RECORDS SHOWN:
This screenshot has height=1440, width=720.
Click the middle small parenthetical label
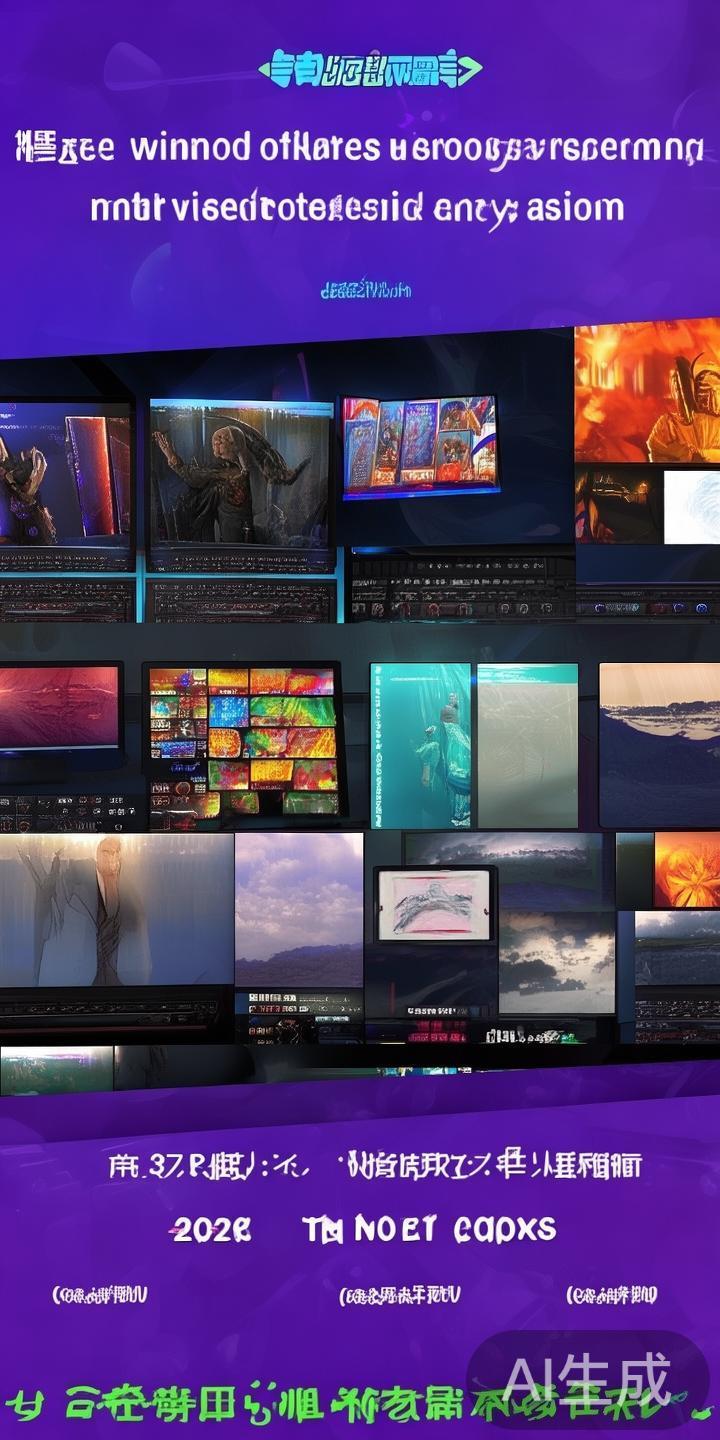(x=400, y=1296)
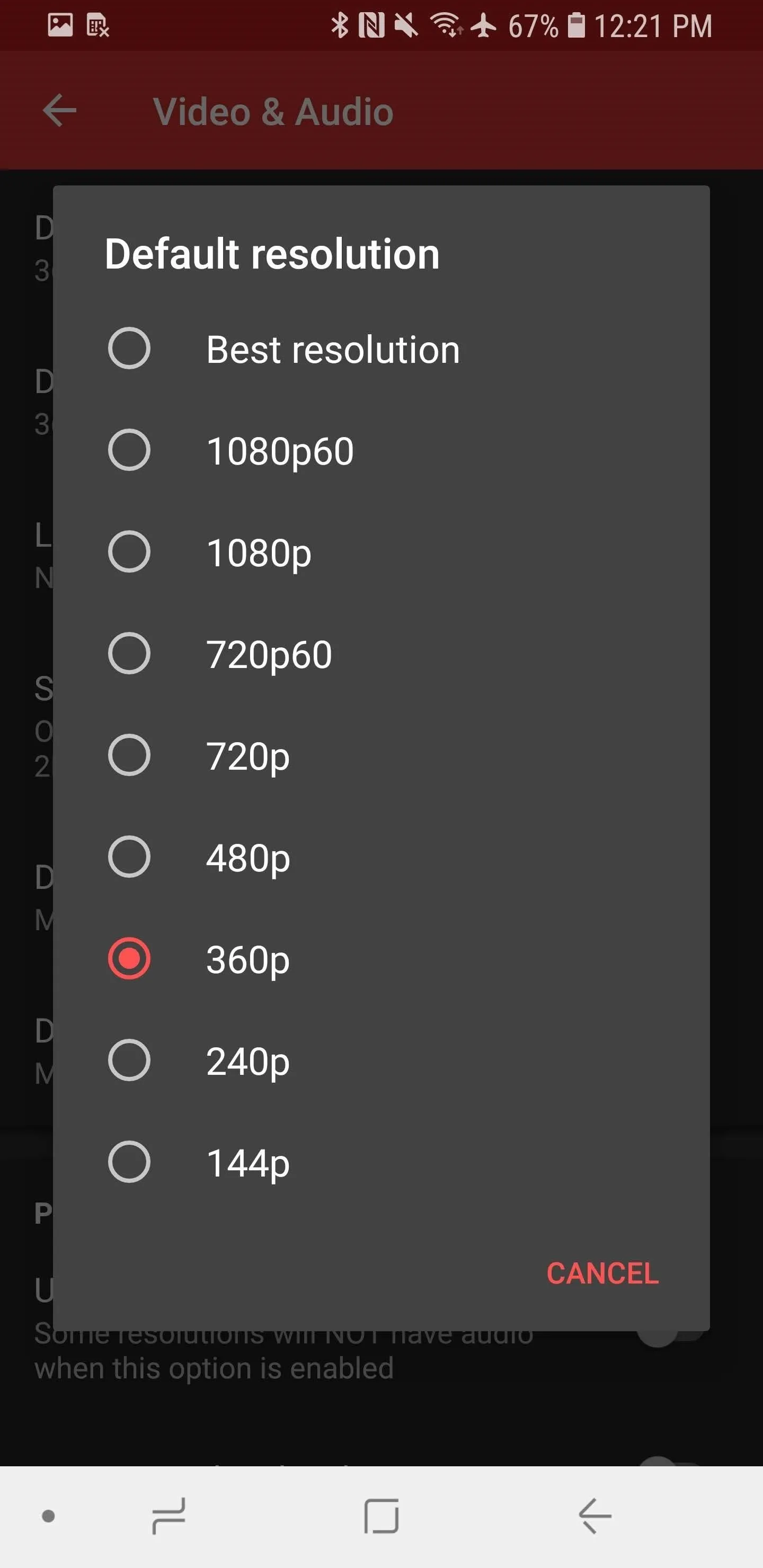Tap the CANCEL button in dialog
Viewport: 763px width, 1568px height.
[x=602, y=1273]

WHAT IS REQUIRED:
Only the pictures are to be left out; print everything else in the listing exactly.

COMPLETED EXERCISE:
This screenshot has height=1440, width=720.
Click the middle small parenthetical label
(x=400, y=1296)
Tap the CANCEL button in dialog
Viewport: 763px width, 1568px height.
[x=602, y=1273]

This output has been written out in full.